● Work instruction
In the records below, find the line containing "This screenshot has height=688, width=1568."; give it again exactly, along with every line that follows, and nothing else.

[Dataset entries]
--------------------
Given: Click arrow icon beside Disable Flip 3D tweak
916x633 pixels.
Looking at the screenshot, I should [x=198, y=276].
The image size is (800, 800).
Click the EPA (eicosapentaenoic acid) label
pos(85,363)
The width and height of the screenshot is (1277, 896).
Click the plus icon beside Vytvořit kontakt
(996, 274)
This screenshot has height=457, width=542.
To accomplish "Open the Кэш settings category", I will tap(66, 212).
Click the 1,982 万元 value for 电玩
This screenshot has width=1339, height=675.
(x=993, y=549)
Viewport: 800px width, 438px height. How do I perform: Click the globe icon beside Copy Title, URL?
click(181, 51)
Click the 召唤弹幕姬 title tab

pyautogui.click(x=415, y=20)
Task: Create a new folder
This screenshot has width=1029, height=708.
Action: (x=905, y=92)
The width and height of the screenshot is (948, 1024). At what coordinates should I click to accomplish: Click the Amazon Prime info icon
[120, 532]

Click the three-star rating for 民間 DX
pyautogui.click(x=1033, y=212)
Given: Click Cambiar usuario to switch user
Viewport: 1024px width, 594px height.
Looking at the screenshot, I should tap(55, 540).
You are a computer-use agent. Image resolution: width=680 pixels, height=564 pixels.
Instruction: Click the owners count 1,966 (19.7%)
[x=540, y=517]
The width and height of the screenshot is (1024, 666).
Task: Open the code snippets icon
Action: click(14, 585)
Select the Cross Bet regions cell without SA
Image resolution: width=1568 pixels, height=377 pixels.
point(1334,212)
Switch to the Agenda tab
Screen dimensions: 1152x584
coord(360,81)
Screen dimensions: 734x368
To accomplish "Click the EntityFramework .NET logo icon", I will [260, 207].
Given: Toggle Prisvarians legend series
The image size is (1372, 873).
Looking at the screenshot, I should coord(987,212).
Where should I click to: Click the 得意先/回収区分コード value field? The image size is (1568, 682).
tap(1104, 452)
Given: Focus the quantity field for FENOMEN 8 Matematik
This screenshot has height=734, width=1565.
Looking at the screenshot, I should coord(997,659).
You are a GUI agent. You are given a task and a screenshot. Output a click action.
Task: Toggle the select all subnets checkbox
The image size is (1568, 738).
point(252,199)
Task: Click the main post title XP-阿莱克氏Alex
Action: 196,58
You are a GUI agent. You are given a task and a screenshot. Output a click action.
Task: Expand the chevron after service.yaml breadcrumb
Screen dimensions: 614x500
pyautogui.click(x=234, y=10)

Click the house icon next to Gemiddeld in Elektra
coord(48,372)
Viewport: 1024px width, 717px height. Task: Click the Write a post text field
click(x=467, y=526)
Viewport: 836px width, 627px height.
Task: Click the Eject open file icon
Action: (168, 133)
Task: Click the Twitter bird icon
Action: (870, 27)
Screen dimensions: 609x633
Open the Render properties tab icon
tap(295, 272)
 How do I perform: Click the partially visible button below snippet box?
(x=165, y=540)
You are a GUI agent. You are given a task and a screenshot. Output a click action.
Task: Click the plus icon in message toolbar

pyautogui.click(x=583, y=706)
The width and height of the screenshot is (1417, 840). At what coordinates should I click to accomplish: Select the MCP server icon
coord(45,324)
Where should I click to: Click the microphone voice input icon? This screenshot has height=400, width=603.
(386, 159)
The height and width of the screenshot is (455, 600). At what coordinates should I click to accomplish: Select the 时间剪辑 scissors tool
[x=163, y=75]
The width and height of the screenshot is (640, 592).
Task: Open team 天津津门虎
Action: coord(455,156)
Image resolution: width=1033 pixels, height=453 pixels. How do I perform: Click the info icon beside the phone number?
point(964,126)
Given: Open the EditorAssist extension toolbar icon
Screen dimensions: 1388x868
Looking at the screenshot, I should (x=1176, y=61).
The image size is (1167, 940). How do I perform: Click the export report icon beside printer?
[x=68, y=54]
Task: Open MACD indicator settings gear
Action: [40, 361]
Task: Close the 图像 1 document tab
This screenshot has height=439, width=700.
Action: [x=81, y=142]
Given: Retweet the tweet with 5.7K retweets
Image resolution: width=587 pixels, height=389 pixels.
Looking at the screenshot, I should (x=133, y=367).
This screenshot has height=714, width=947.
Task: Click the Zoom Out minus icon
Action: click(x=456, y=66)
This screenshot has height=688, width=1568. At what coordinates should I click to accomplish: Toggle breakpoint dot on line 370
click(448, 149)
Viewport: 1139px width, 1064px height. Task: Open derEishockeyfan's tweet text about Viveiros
--------------------
● Answer for this exercise
This screenshot has height=688, width=1568. At what coordinates should I click to accomplish: Toggle breakpoint dot on line 370
click(448, 149)
Viewport: 1139px width, 1064px height. Task: Open derEishockeyfan's tweet text about Viveiros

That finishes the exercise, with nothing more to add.